То же самое касается победных реляций о том, что существенно выросли (в 2016 году до 2,14 млрд) экспорт продукции российского машиностроения в Китай и экспорт сельскохозяйственной продукции (до 1,5 млрд). Рост несырьевого экспорта — действительно положительное явление, однако нужно осознавать, что машиностроение в российском экспорте даже после роста составляет менее 7%, а сельскохозяйственная продукция (в которой подавляющая часть по-прежнему — продукция рыбного хозяйства) — и того меньше. А основным драйвером этого роста также явилось резкое снижение обменного курса рубля.

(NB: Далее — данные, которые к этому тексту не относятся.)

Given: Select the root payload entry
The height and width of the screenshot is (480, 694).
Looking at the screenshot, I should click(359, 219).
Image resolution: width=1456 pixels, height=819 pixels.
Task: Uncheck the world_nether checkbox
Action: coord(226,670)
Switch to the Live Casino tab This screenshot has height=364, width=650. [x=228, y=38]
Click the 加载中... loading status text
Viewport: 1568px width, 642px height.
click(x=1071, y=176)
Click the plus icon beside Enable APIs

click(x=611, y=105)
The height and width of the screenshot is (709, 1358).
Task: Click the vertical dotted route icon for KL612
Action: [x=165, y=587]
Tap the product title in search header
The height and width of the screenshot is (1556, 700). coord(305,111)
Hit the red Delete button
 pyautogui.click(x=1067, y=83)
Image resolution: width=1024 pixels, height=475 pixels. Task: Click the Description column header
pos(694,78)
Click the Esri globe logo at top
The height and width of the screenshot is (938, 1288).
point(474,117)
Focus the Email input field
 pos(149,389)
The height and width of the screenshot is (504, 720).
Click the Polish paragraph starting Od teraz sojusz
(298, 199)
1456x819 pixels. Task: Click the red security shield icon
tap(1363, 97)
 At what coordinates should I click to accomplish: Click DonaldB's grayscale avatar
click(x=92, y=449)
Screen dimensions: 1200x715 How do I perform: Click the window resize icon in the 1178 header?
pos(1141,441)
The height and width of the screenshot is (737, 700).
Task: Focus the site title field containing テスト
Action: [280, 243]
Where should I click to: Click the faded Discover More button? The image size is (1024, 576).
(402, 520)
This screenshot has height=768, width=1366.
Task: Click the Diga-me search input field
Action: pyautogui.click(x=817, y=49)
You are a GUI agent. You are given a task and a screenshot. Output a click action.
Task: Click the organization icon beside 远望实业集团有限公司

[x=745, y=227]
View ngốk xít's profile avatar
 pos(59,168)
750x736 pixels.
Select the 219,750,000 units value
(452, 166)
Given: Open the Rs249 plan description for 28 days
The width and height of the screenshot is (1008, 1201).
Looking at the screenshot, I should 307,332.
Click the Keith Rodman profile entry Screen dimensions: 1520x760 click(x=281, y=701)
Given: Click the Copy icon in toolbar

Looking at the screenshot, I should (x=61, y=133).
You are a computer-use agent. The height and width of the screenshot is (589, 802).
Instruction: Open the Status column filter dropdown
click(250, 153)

Далеко не однозначно обстоит дело и с электронной торговлей, рост которой преподносится как развитие инноваций и сотрудничества в сфере «новой экономики». Нынешняя электронная торговля, по сути, заменила «челночную торговлю», поощрение которой в 90-е годы способствовало массовому оттоку валютных средств из РФ и огромному росту коррупции. Рост электронной торговли объясняется отсутствием регулирующих нормативных документов и приводит к тому, что покупки россиян в Китае (которые, по некоторым подсчётам, составляют 3–4 млрд долларов в год) не облагаются ни налогами, ни таможенными пошлинами. При этом мизерные объёмы российских электронных продаж в Китае объясняются отсутствием у российских компаний опыта работы, недостаточными усилиями по «брендированию» и т. п.

А то, что происходит в области китайского туризма в Россию (в 2017 году Россию посетили 1,5 млн туристов из Китая, в 2016 их было 1,3 млн, что больше, чем из всей Европы вместе взятой), заслуживает отдельного разговора. Вместо того чтобы привлекать в Россию иностранную валюту и способствовать росту имиджа нашей страны, китайский туризм в РФ приводит к прямо противоположным результатам — оттоку валюты (подавляющая часть потока — до 95% — обслуживается т. н. «серыми» китайскими фирмами, использующими свою деятельность для «отмывания» зависших в России ещё во времена Черкизона денег) и крайне неблагоприятному впечатлению, которое создаётся у побывавших в нашей стране китайцев (процент приезжающих в РФ повторно близок к нулю).

Повторим, это не мешает искать точки соприкосновения, совсем наоборот: только при фиксации различий можно искать и находить то общее, главное, что нас сегодня объединяет и сближает.

Подчеркнём ещё раз, что Китай сегодня — главный и наиболее важный партнёр РФ на международной арене, что обусловлено не только ухудшением отношений России со странами Запада, но и сложившейся международной ситуацией в целом. Однако при этом не следует забывать о том, что Китай — крайне сложный партнёр, не только преследующий в мировой политике свои собственные интересы, но и умеющий жёстко их отстаивать. И эти интересы далеко не всегда и не во всём совпадают с интересами России.